In 1999, Macon Dunnagan travelled to Tanzania and made his first ascent up Mt Kilimanjaro, encouraged by his wife of one year, Michelle. He was hooked and became an avid climber, summiting 45 times. In July 2018, he climbed the mountain four times in 28 days.
He has a good reason to do so. In 2005, Michelle was diagnosed with ovarian cancer, and died in 2007.
“Michelle constantly wanted to ascend Kilimanjaro with me, but we assumed we had all the time in the world to do that. Instead her dream to hike turned to her dying wish that her ashes be spread up there,” Dunnagan said. Two weeks after her death, he took her ashes and sprinkled them at the top of the mountain.
Following Michelle’s death, each year he dedicates his climbs to charity causes. He travels around the US and Canada, and works with organisations to plan fundraising climbs. One of the organisations, Samaritan’s Feet, raises funds to buy shoes for the needy.
“A group of Rotarians from 7680 Charlotte Club climb Kilimanjaro to raise funds for the Rotary polio initiative, and Expedition for Hope group spreads awareness and raises funds for ovarian cancer projects in Canada,” Dunnagan said.

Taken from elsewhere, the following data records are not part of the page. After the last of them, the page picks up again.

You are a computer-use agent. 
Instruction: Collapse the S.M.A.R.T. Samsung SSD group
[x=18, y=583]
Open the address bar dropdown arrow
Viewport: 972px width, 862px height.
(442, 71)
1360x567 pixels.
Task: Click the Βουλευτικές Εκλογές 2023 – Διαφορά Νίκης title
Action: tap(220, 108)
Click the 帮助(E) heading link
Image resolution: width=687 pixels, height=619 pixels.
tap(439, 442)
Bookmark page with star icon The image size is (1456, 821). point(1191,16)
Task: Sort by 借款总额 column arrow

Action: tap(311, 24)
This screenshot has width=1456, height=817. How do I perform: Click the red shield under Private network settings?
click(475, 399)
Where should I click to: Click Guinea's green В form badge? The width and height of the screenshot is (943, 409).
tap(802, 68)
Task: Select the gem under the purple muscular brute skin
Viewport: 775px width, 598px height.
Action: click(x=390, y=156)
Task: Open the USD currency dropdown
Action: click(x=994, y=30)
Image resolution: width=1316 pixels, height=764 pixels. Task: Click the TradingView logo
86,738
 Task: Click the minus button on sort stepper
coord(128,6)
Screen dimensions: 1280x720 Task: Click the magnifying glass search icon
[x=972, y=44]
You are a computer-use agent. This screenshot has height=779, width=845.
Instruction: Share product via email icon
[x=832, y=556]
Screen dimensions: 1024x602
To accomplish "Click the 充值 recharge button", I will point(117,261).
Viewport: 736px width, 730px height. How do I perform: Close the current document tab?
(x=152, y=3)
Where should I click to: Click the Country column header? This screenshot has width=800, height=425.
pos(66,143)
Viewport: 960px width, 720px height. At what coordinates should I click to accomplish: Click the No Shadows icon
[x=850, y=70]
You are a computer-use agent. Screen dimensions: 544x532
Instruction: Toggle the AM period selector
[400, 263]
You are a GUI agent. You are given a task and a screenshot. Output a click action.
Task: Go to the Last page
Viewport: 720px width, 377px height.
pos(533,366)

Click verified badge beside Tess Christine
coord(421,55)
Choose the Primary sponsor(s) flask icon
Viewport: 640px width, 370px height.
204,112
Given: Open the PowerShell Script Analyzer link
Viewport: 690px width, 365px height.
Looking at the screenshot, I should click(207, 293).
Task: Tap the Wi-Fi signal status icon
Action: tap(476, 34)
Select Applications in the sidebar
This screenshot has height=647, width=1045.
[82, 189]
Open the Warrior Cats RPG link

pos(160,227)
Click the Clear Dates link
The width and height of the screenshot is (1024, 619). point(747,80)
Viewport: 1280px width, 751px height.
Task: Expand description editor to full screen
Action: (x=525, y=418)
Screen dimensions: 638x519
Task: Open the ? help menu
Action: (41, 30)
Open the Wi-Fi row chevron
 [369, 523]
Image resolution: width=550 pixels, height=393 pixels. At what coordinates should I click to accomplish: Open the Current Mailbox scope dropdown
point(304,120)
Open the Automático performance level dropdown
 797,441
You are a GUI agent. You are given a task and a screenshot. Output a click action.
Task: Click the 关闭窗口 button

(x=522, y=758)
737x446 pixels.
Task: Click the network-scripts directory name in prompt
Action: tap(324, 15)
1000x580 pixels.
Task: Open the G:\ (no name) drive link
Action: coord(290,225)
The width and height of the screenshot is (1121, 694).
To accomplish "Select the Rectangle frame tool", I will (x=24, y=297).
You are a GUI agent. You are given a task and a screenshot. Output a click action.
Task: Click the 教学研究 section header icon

On February 3, for the 45th time, he embarked on a six-day climb to the highest peak, Uhuru at 5895m, through the Rongai route.
At 59, Dunnagan continues to prove that age is not a limitation as he still has climbs scheduled through June 2020. On one of his climbs, a 77-year-old woman and a 12-year-old were among the climbers.
“When you experience the climb, one can always use that momentum to tackle any other challenge in life,” he says.
“It is the hardest mental and physical challenge you ever experience, yet it’s manageable because it’s a walk not a race.”
In the Expedition of Hope climb, they used in two routes: The Marangu route that has fewer steep ascents and hikers sleep in huts, and the more-difficult Rongai route with steeper sections and climbers sleep in tents.
Before setting out to Tanzania, Dunnagan seeks out new and experienced climbers among ovarian cancer survivors, family members and friends who would like to join him to climb Kilimanjaro. Training sessions are then held during the year to prepare for the expedition.
Each climber commits to raising a minimum of $2,500 in that year, aside from associated travel and tour fees that are paid directly.
When asked why he climbs the same mountain over and over, he said he delights in taking other people up Kilimanjaro and showing them its beauty.
Kilimanjaro is not only Africa’s highest peak, it is also the tallest free-standing mountain, where its slopes rise in isolation.
Dunnagan has been Tanzania’s goodwill ambassador since 2013, and is a Kilimanjaro specialist and expedition director of Zara Tanzania Adventures, a tour company based in Moshi.
In 2001, he wrote the book Sons of Kilimanjaro, about a group of men battling personal struggles along the way as one of them was taking his wife’s ashes to the mountain, and the lessons they learnt.
Dunnagan will soon release his two other books on tourism destinations in Tanzania including Serengeti, Tarangire National Park and Ngorongoro crater.